2006 Mazda Kabura Concept – Click above for high-res image gallery

The rotary rumormill continues to spin about as fast as a Renesis engine at redline (that's 9,000 rpm, for those keeping track). Might the next rotary-powered RX from Mazda be a hybrid? It very well may, if you believe a report from Motor Trend.

Lending credence to the story is a 2010 agreement signed between Mazda and Toyota that would have the Zoom-Zoom company licensing the technology that makes the Prius tick. At the time, Mazda indicated that its first hybrid using Toyota technology would hit the market in 2013. Will it be in the form of an RX-9?

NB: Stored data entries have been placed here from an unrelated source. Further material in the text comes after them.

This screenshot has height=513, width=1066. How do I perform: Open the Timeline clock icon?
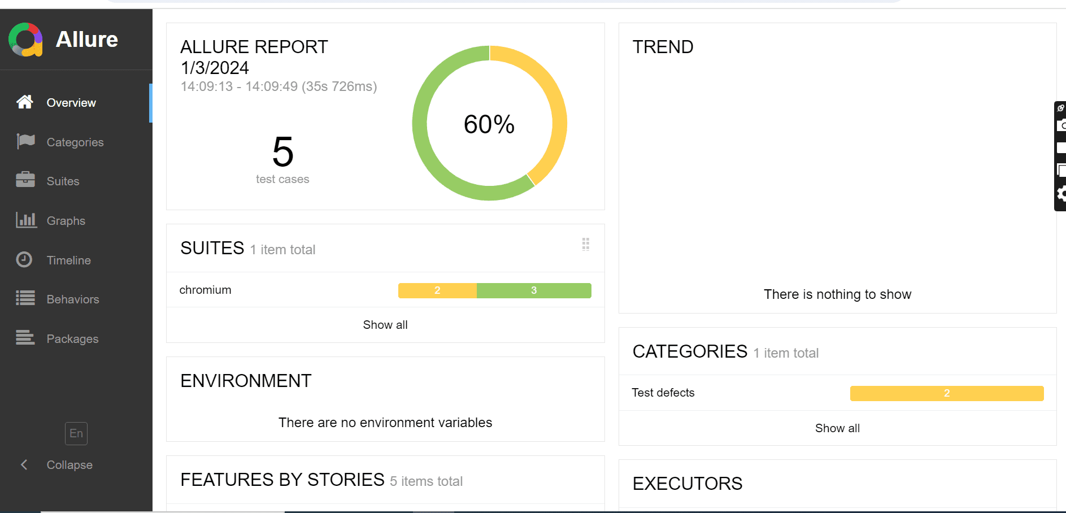coord(24,259)
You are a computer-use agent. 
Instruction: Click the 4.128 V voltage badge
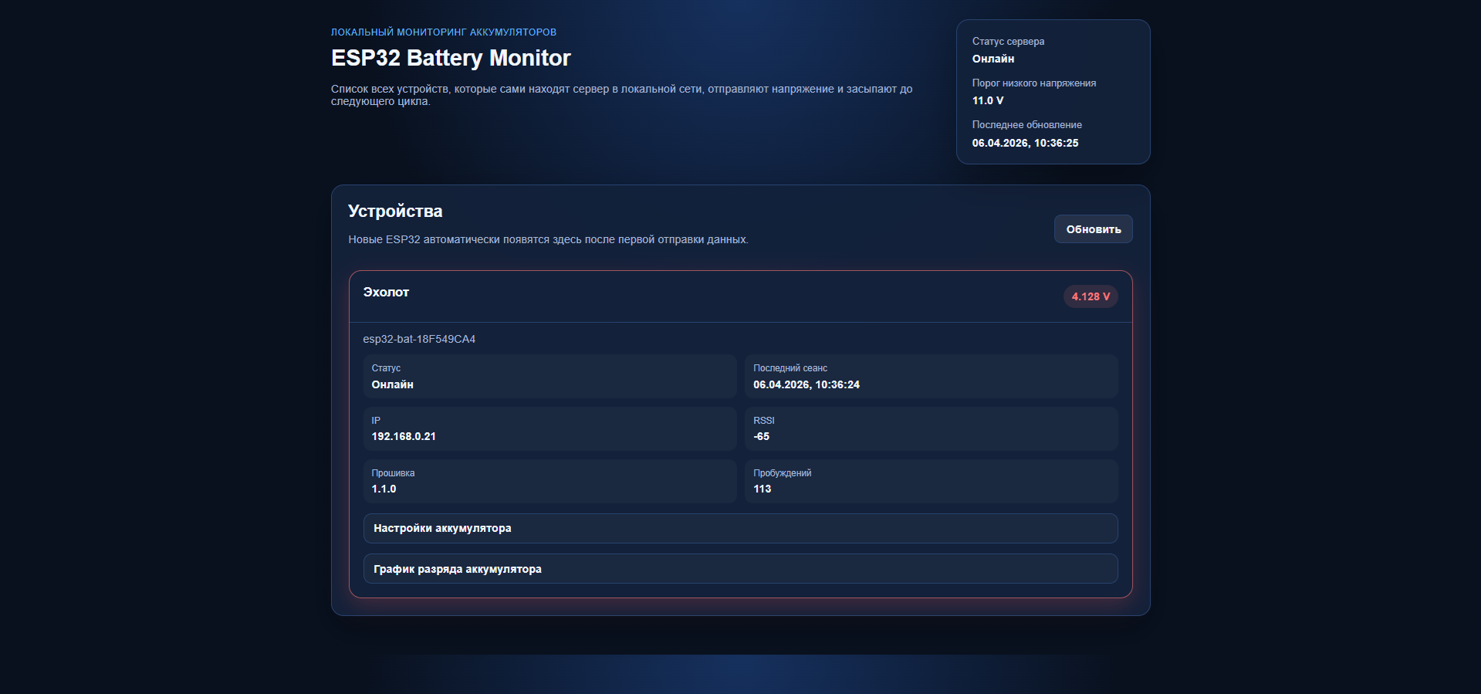(1090, 296)
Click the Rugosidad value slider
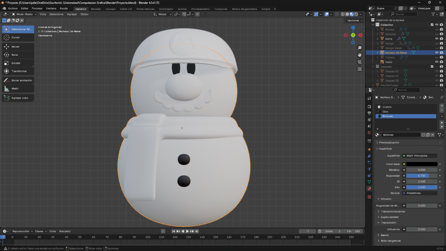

Motor Trend reports that the successor to the RX-8 will eschew reverse-opening rear doors for a standard coupe format with an architecture based on the platform of the next-gen Mazda MX-5. If true, we may be talking about the world's first real rear-wheel-drive hybrid sportscar for the mass market.

It's worth noting that a hybrid powertrain may very well cure what has forever ailed the rotary engine: low torque (electric motors make gobs of the stuff at low rpm) and high fuel consumption. We like the idea of Mazda forging forward with the rotary engine, especially one that's tuned to make a ton of horsepower at stratospheric spinning speeds like a proper rotary should.

One potential weakness, though, is that Toyota's Hybrid Synergy Drive technology uses a complicated continuously variable automatic transmission, and those have typically failed to provide the excitement of a proper row-for-yourself manual gearbox, or even a dual-clutch. In any case, we're content to adopt a wait-and-see attitude on this latest rumor.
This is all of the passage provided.